### [WHAT NEEDS TO BE DONE]
Set the listing down unchanged, minus every embedded image.

### [DATASET]
..............................
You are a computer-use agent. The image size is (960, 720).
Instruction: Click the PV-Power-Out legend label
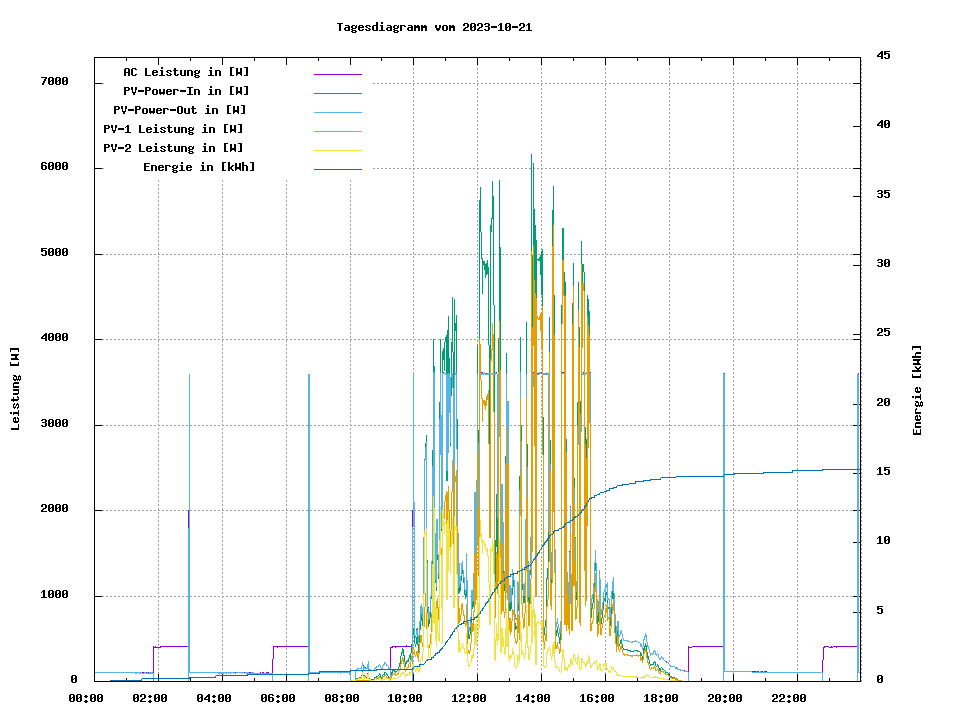point(179,110)
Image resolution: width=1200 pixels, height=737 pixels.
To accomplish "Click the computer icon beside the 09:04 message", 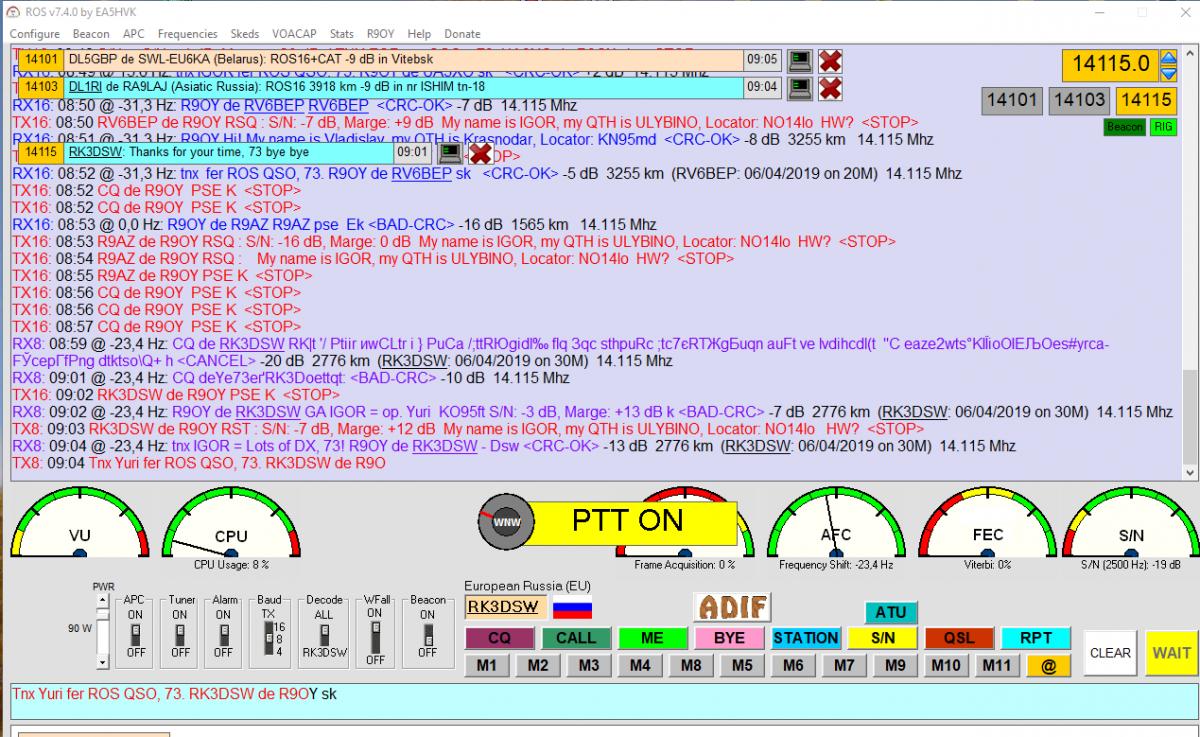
..............................
### [WRITTEN ANSWER]
You are a computer-use agent. The image size is (960, 720).
Instruction: Click the PV-Power-Out legend label
point(179,110)
Image resolution: width=1200 pixels, height=737 pixels.
To accomplish "Click the computer icon beside the 09:04 message", 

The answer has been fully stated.